EXTRACT:
Review with management and the independent auditors any correspondence with regulators or government agencies and any employee complaints or published reports that raise material issues with respect to the Company’s financial statements, accounting policies or internal controls.

   
Discuss with the independent auditors the matters required to be discussed by Statement of Auditing Standards No. 61 relating to the conduct of the audit, including any difficulties encountered in the course of the audit work, any restrictions on the scope of activities or access to requested information and any significant disagreements with management.

   
Review disclosures made to the Committee by the Chief Executive Officer and the Chief Financial Officer in connection with their certification process for the Company’s Form 10-K and Form 10-Q regarding any significant deficiencies or material weaknesses in the design or operation of the Company’s internal controls or its disclosure controls and procedures, and any fraud involving management or other employees who have a significant role in the internal controls.

   
Discuss with management the Company’s major financial risk exposures and the steps management has taken to monitor and control such exposures, including the Company’s risk assessment and risk management policies.

Internal Audit Function

   
Assure that the Company maintains an internal audit function.

   
Review the internal audit function of the Company, including the independence, competence, staffing and authority of the internal auditor, the reporting relationships among the internal auditor, financial management and the Committee, the internal audit
   
 
    B-3  

 

 

3


 

reporting obligations, the proposed internal audit plans for each fiscal year and the coordination of such plans with the independent auditors.

   
Review and approve the appointment, dismissal and fees of the internal auditor.

   
Review at least annually the exceptions noted in the reports to the Committee by the internal auditor and the progress made in responding to any exceptions.

Qualified Legal Compliance Committee (“QLCC”) Responsibilities

   
Establish written procedures for the confidential receipt, retention and consideration of evidence of a material violation of applicable federal or state securities laws, a material breach of fiduciary duty arising under applicable federal or state laws or a similar material violation of any federal or state laws by the Company or by any director, officer, employee or agent of the Company (each, a “Material Violation”) that is reported to the Committee by the Company’s chief legal officer (or the equivalent thereof) or other legal advisors.

   
Inform the Company’s chief executive officer of any report of evidence of a Material Violation that is reported to the Committee by the Company’s chief legal officer (or the equivalent thereof) or other legal advisors.

   
Determine whether an investigation is necessary regarding any report of evidence of a Material Violation that is reported to the Committee by the Company’s chief legal officer (or the equivalent thereof) or other legal advisors.

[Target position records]
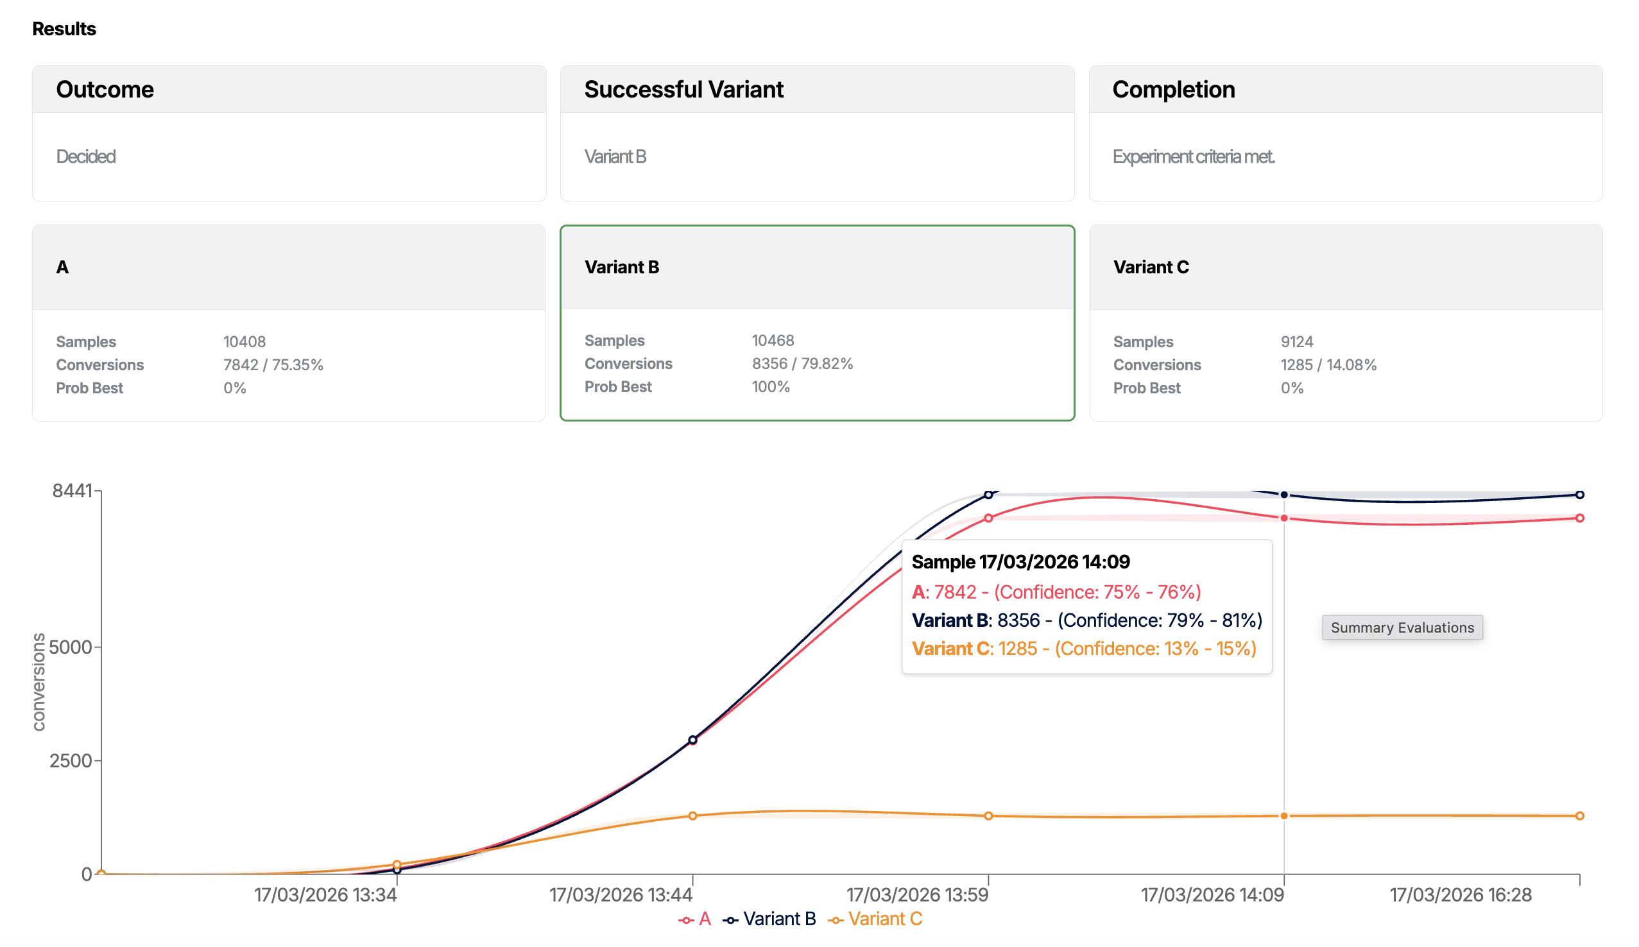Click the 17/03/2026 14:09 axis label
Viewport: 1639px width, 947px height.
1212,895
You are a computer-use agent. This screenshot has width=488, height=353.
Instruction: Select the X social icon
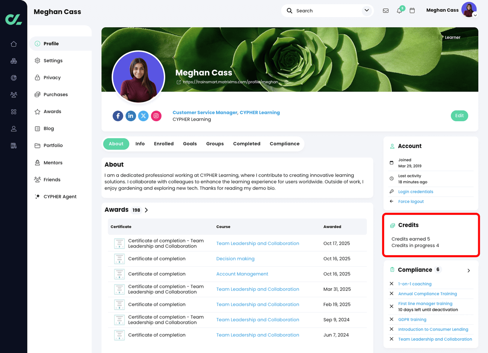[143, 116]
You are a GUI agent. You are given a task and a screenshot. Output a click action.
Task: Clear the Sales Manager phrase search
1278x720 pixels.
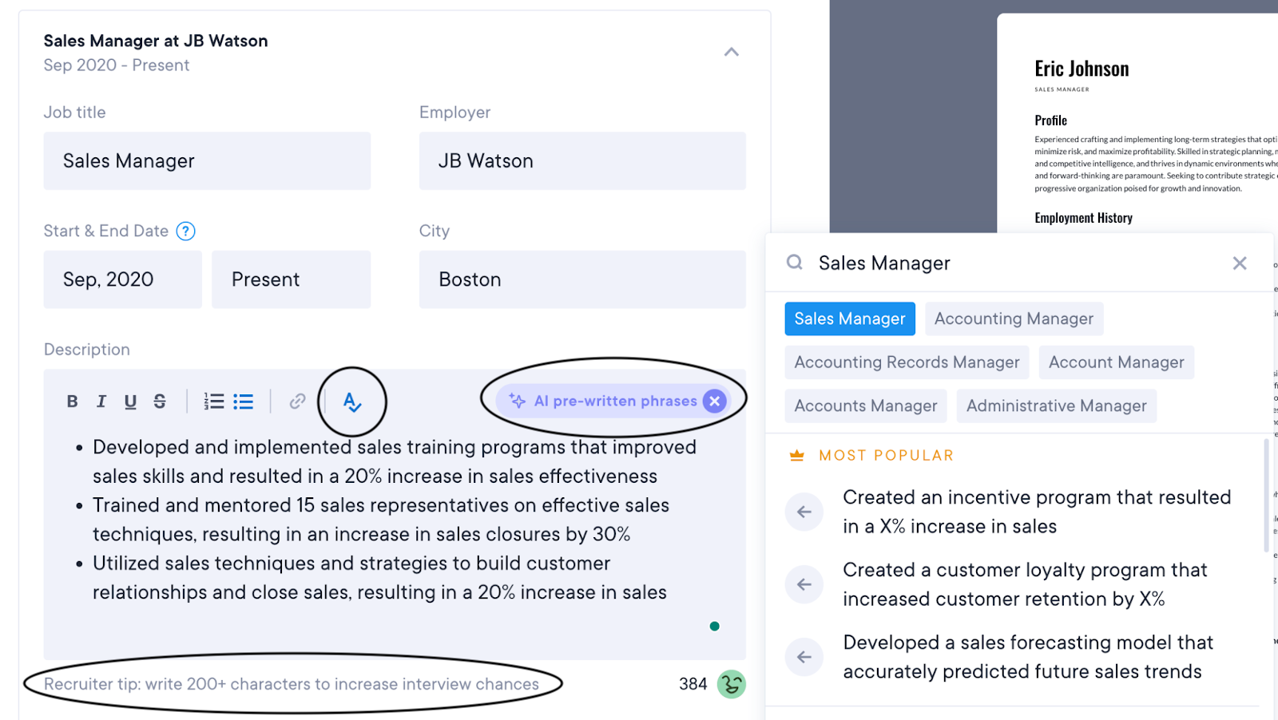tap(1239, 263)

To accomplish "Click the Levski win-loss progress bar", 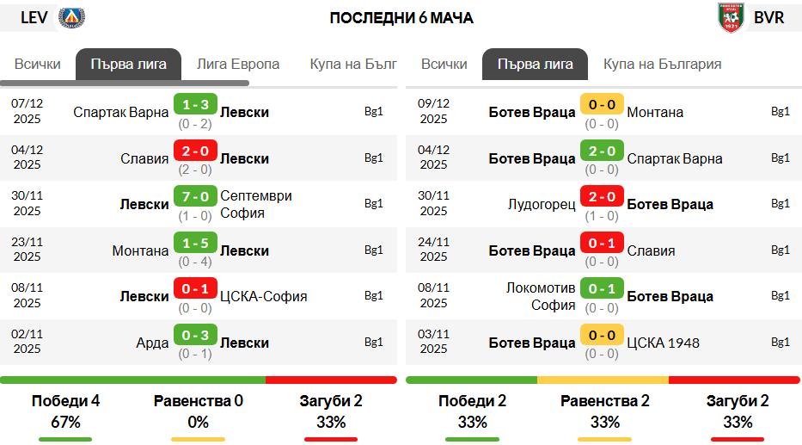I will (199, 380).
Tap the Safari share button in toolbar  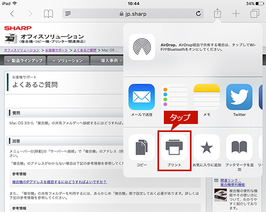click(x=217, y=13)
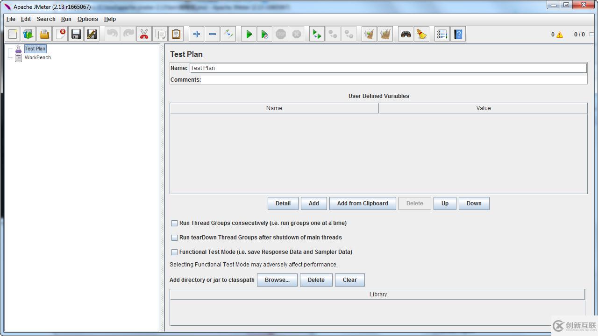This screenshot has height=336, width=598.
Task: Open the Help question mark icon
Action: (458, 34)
---
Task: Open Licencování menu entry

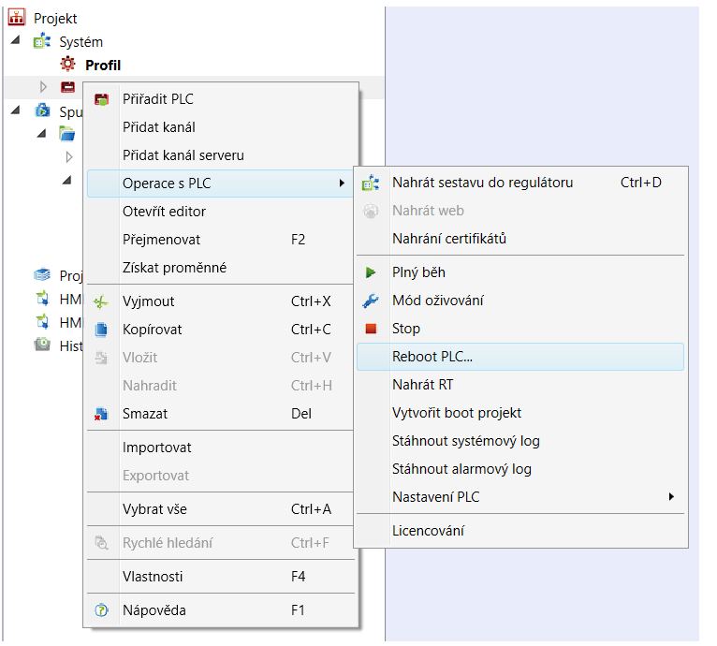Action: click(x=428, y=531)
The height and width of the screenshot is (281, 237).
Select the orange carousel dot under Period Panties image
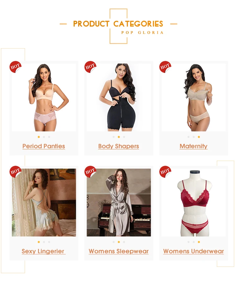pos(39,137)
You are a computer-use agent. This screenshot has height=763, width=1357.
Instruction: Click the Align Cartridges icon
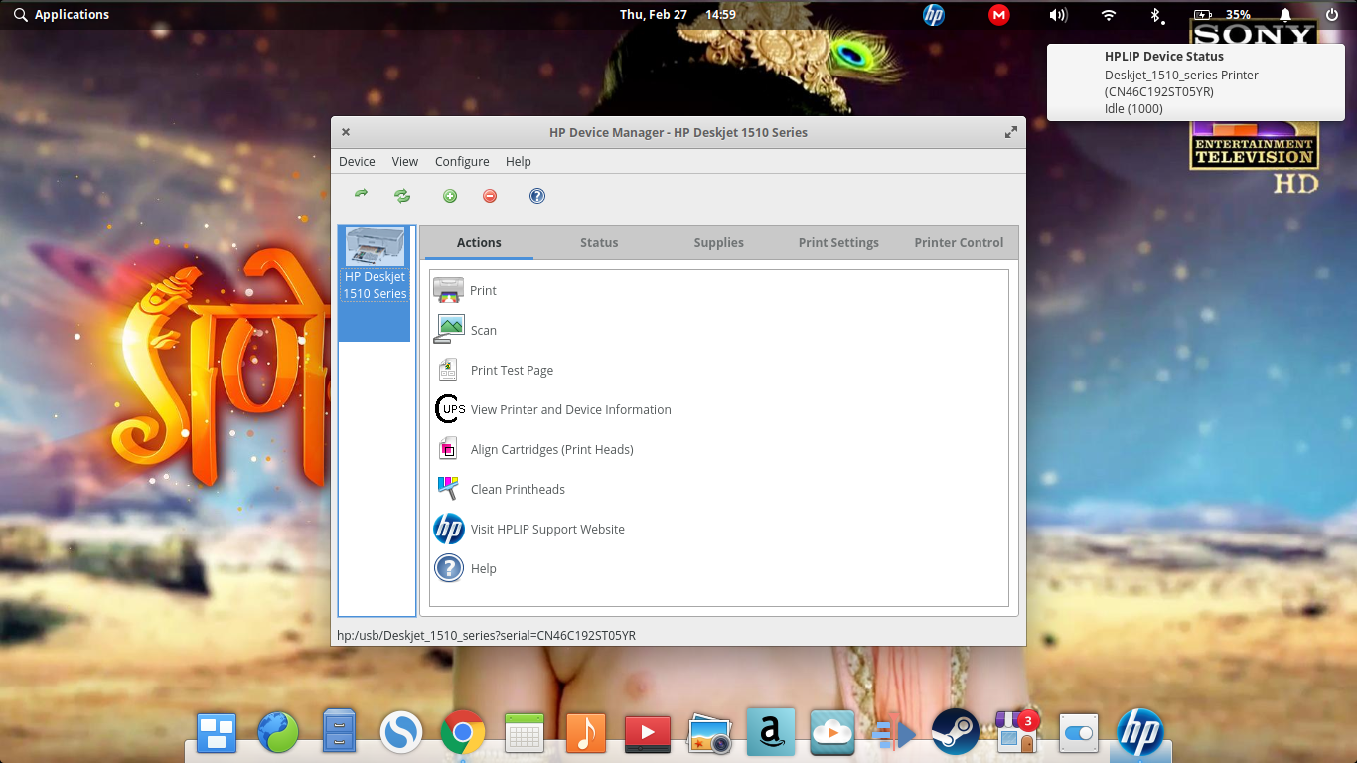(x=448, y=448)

INSTRUCTIONS TO FOLLOW:
In the audit committee text, rewrite the part that opens with the words containing "reporting obligations, the" and closes with "to any exceptions.", putting "quarterly" in place of "annually".

SOLVED PROBLEM:
reporting obligations, the proposed internal audit plans for each fiscal year and the coordination of such plans with the independent auditors.

   
Review and approve the appointment, dismissal and fees of the internal auditor.

   
Review at least quarterly the exceptions noted in the reports to the Committee by the internal auditor and the progress made in responding to any exceptions.